GCC and clang support the -fzero-call-used-regs
option / zero_call_used_regs
attribute. This option causes the compiler to zero out certain registers on exit from a function, to mitigate ROP and partially protect against certain architectural side-channels.
This option is not widely used at present, but some distributions enable it by default, such as NixOS.
The tail-call interpreter emits a separate function per opcode implementation. This means that -- when compiled using clang
and -fzero-call-used-regs
-- each opcode emits some additional xor
instructions to zero-out certain registers, prior to the tail dispatch. The computed goto interpreter does not get these instructions, even though it emits very similar indirect jumps, which could potentially be used for similar JOP gadgets.
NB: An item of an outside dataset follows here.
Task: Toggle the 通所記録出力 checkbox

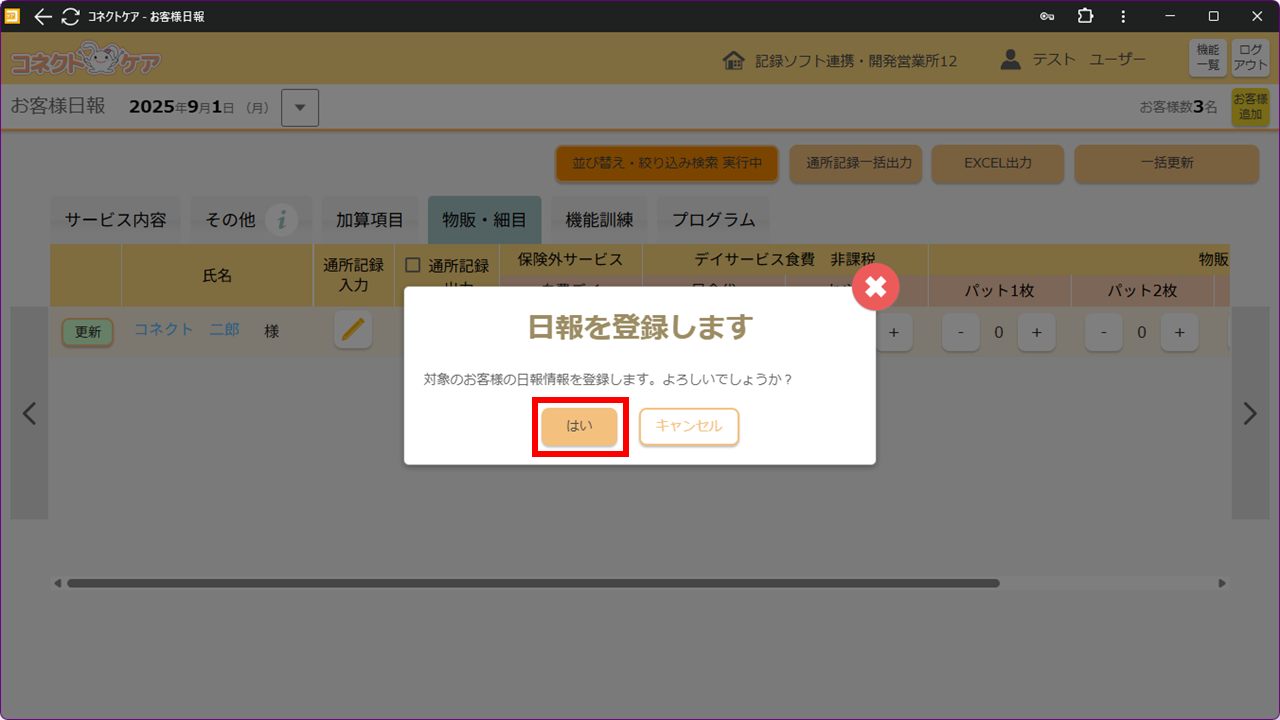Action: [x=413, y=265]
In my experiments, I see a ~2% hit from -fzero-call-used-regs
with computed gotos, and ~3% with tail-calls. However, the tail-call hit can be substantially reduced (to ~1%, in my testing) by skipping zeroing only for the bytecode functions, using __attribute__((zero_call_used_regs("skip")))
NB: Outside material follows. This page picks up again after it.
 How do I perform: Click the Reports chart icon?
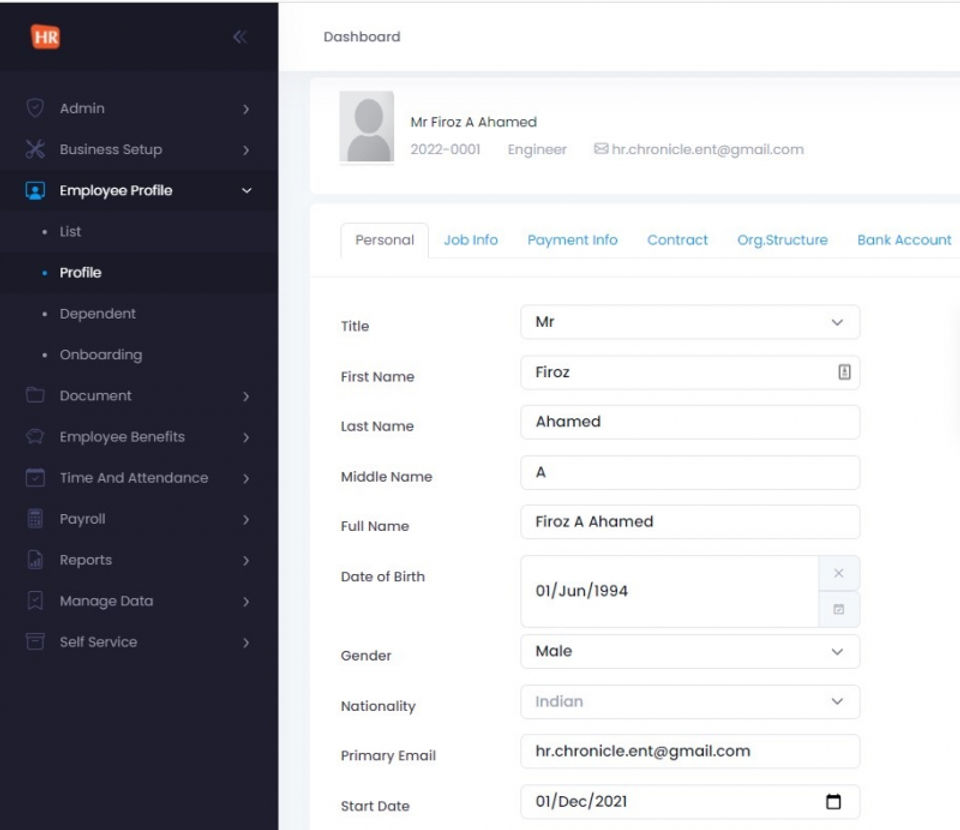[x=35, y=560]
. (Note that I don't trust my benchmark setup to have stability at the ~1% scale, so take these exact numbers with a grain of salt.) I tested using this patch:
diff --git i/Python/ceval_macros.h w/Python/ceval_macros.h
index 1bef2b845d0..cddad845fea 100644
--- i/Python/ceval_macros.h
+++ w/Python/ceval_macros.h
@@ -77,9 +77,10 @@
// Note: [[clang::musttail]] works for GCC 15, but not __attribute__((musttail)) at the moment.
# define Py_MUSTTAIL [[clang::musttail]]
# define Py_PRESERVE_NONE_CC __attribute__((preserve_none))
+# define Py_SKIP_ZERO_USED_REGS __attribute__((zero_call_used_regs("skip")))
Py_PRESERVE_NONE_CC typedef PyObject* (*py_tail_call_funcptr)(TAIL_CALL_PARAMS);
-# define TARGET(op) Py_PRESERVE_NONE_CC PyObject *_TAIL_CALL_##op(TAIL_CALL_PARAMS)
+# define TARGET(op) Py_PRESERVE_NONE_CC Py_SKIP_ZERO_USED_REGS PyObject *_TAIL_CALL_##op(TAIL_CALL_PARAMS)
# define DISPATCH_GOTO() \
do { \
I also note that GCC, at least at present, does not zero registers on function exit due to a tail-call. My LLVM issue (llvm/llvm-project#129764) asks for LLVM to mirror that behavior, although note that there's currently also an issue on the GCC bugtracker asking for them to change that behavior.
On reflection my current opinion is there's probably nothing to be done in the CPython codebase, and this is more an issue for visibility for the CPython devs (and potentially CPython packagers) about a minor confounder when thinking about performance and hardening. But ultimately, of course, that's for you all to decide.